Um novo símbolo do movimento talvez seja a Longfin Corp. A ação subiu mais de 2.000 por cento na semana após a empresa anunciar que comprou uma "provedora de soluções globais de microcrédito empoderada pela blockchain". Quando uma ação dispara por causa de um comunicado à imprensa como este, é importante não se prender aos detalhes do anúncio ou ao que isso significa para o negócio. É o próprio barulho que causa distorções nos mercados.

Esse desdobramento da mania das moedas digitais ficou quase óbvio depois da alta de algumas "moedas menores" na semana passada. O website coinmarketcap.com traz uma lista das principais moedas digitais e, na semana passada, algumas que iniciaram a semana abaixo de US$ 1 tiveram valorização de 100 por cento ou mais. Uma teoria sobre o movimento é que, com a bitcoin custando mais de US$ 15.000, novos participantes do mercado virtual que depositam poucos milhares de dólares só conseguem comprar uma fração de bitcoin.
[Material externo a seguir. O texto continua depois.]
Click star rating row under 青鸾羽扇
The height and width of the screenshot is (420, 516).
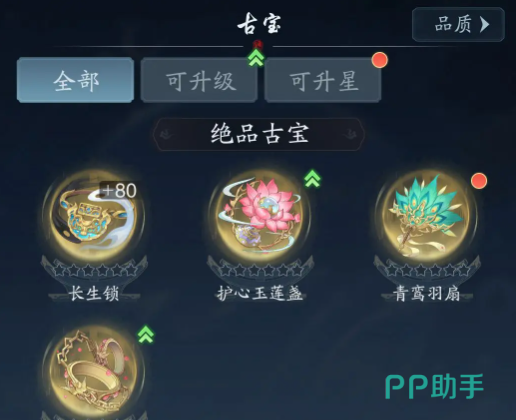[x=427, y=270]
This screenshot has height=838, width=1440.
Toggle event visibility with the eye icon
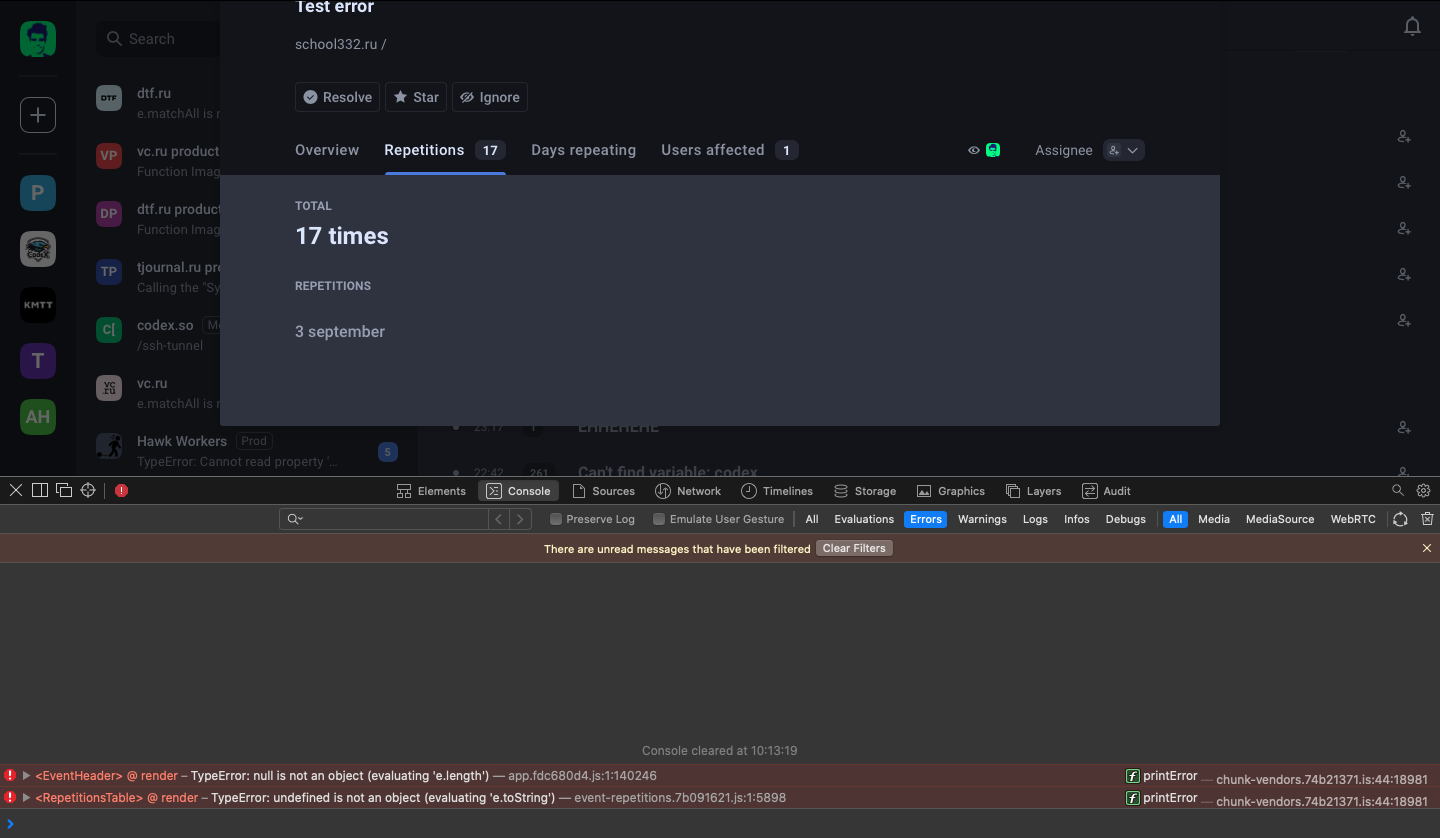973,150
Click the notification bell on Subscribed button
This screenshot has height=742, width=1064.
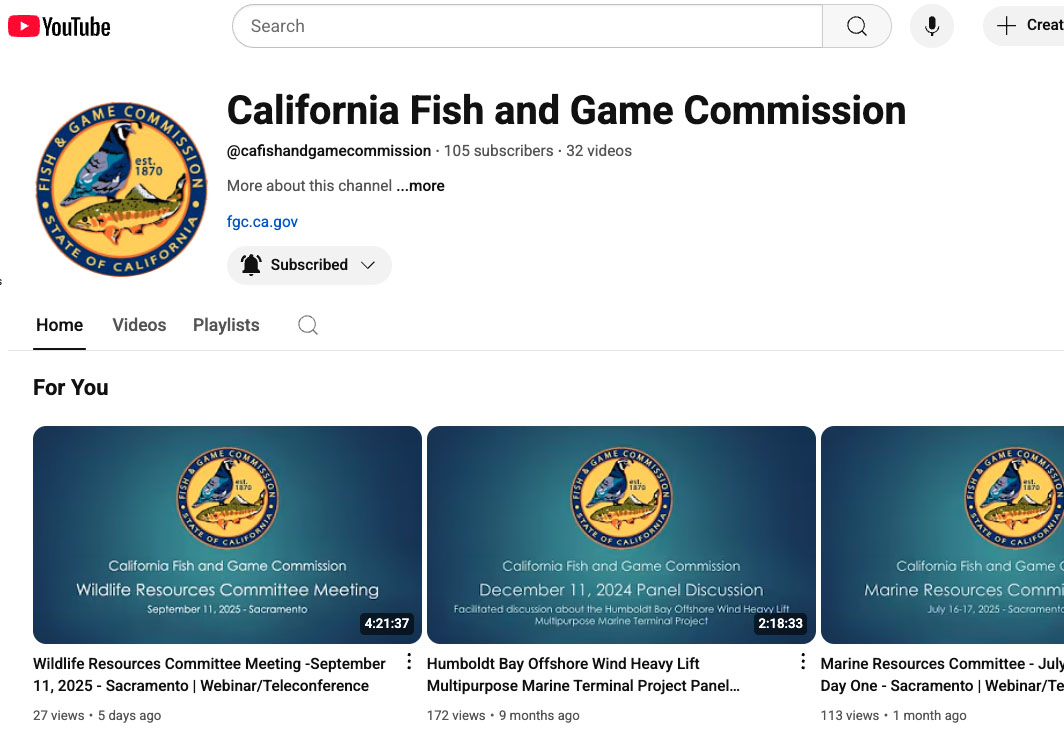coord(252,265)
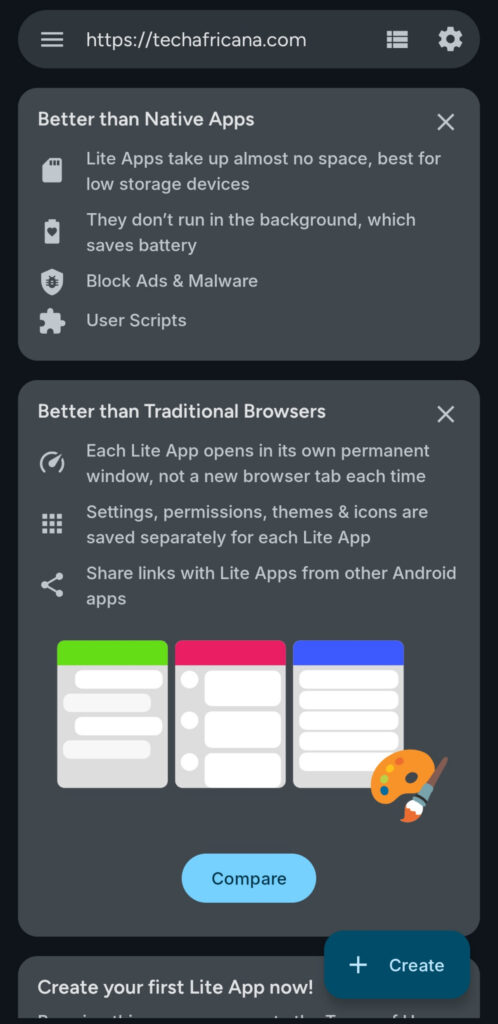Select the blue themed app thumbnail

point(348,714)
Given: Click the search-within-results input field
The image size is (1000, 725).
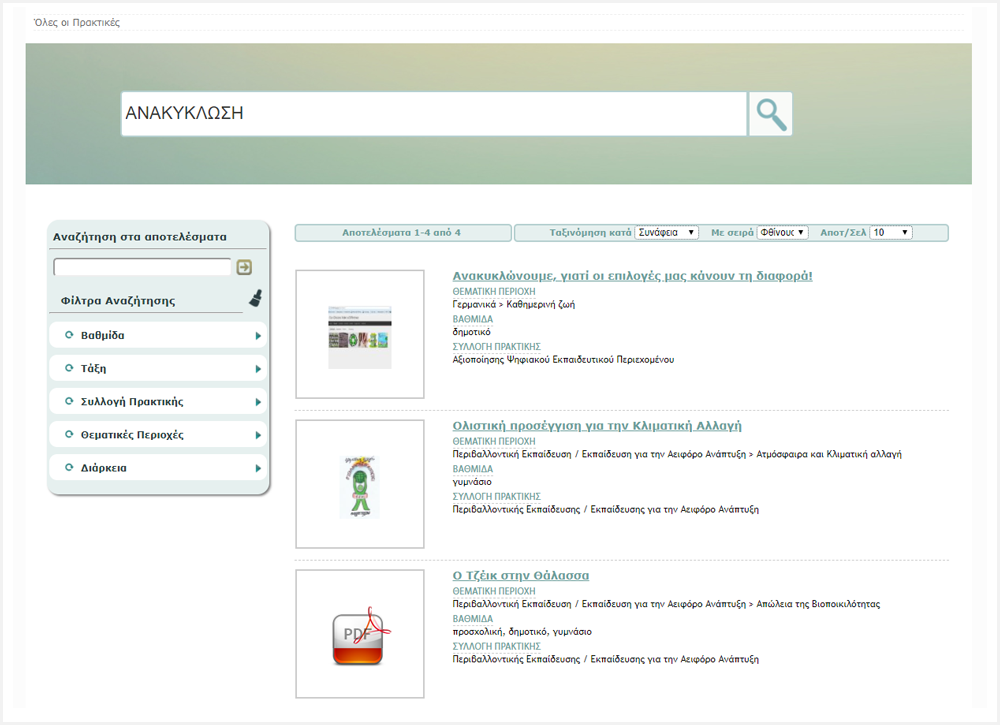Looking at the screenshot, I should point(140,267).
Psicologicamente, ser dono de uma fração de algo costuma ser frustrante. O mesmo pequeno depósito serve para comprar centenas ou milhares de moedas mais baratas, dando impulso a esses instrumentos.

O avanço de moedas desconhecidas acompanhando a bitcoin cria um novo elemento psicológico para quem deseja encontrar "a próxima bitcoin". E se os preços de moedas que não são bitcoin dobram ou triplicam em uma semana, por que o mesmo não aconteceria com as ações de empresas que promovem seu vínculo com essa tendência?

Tudo isso faz sentido para quem participa do mercado de moedas digitais, mas deve começar a preocupar quem espera que o mercado real e a economia permaneçam isolados do Velho Oeste virtual. O entusiasmo pela Longfin mostra que o mercado quer uma oferta maior de empresas com vínculos com moedas digitais. E Wall Street sabe muito bem como providenciar nova oferta quando há demanda de investidores. Seja por meio de aquisições, comunicados à imprensa ou modelos de negócios, veremos mais companhias de capital aberto se aproximando das moedas digitais enquanto a mania durar.

Essas companhias com valorização recente dificilmente usarão bem o capital e outros recursos. Essas empresas vão contratar pessoal, alugar espaço comercial, comprar equipamentos e gastar dinheiro em publicidade para correr atrás da disparada das moedas digitais. Esse dinheiro fluirá para companhias de verdade que prestam serviços a empresas que são especuladoras de moedas digitais, aumentando a exposição da economia real à economia digital. Isso proporcionaria um impulso temporário ao crescimento econômico, mas sua qualidade é questionável.

Até agora, tem sido fácil esnobar a ascensão das moedas digitais ou mesmo ignorá-las. Mas à medida que o movimento de alta se espalha da bitcoin para outras moedas e para empresas que promovem seus vínculos com moedas virtuais e potencialmente para empresas que disputam recursos na economia real, as moedas digitais impactarão a economia real.

Chegou a hora de prestar atenção ? e de sentir medo.

Esta coluna não necessariamente reflete a opinião do conselho editorial ou da Bloomberg LP e seus proprietários.